◆ Available data:
* * *

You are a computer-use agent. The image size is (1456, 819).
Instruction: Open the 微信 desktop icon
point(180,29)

* * *

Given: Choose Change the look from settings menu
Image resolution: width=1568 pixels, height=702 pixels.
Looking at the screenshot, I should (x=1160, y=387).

* * *

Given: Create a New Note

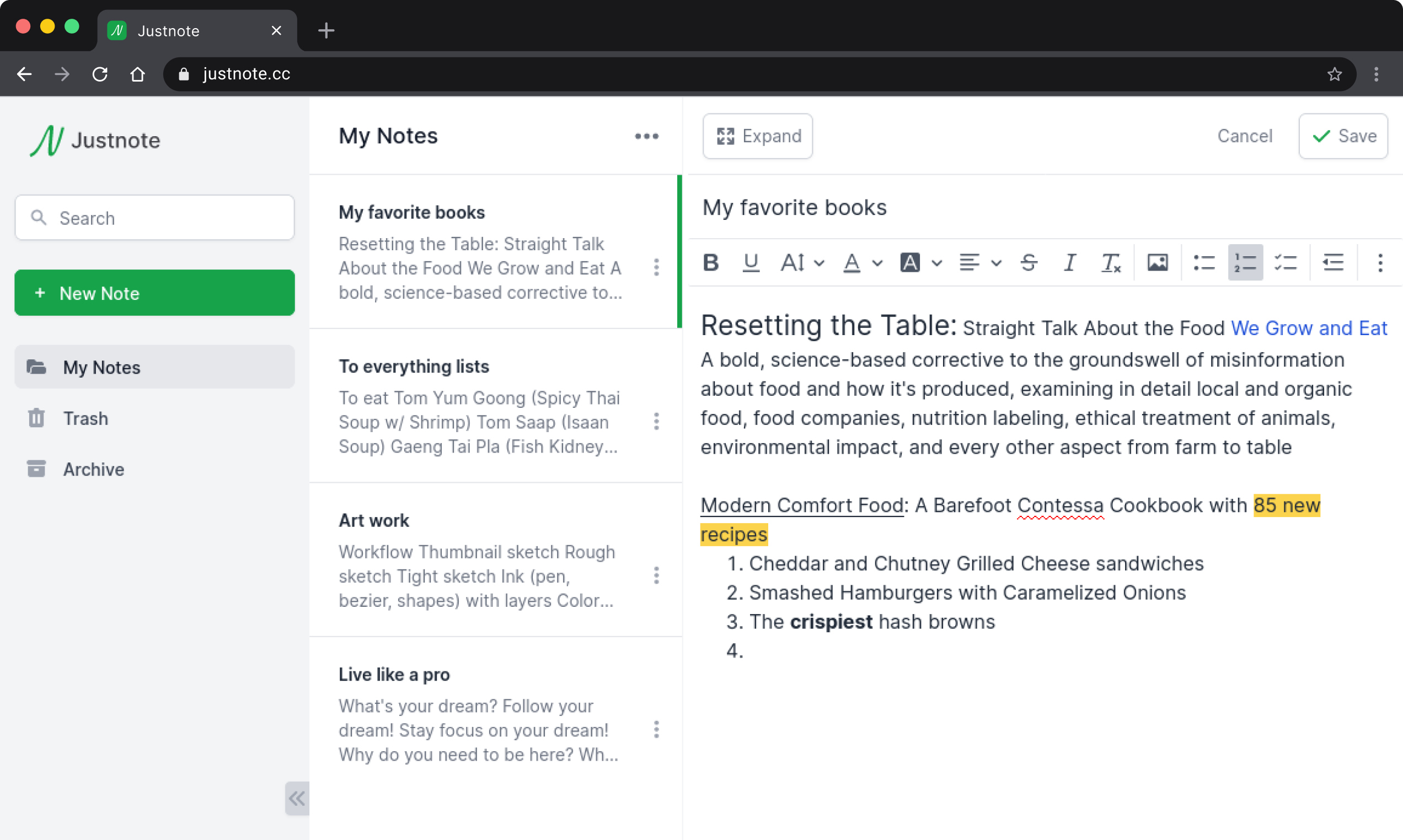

* * *

Which lines above carry the string "Given"? Copy those lines.

◆ Answer section:
Given: Choose Change the look from settings menu
Given: Create a New Note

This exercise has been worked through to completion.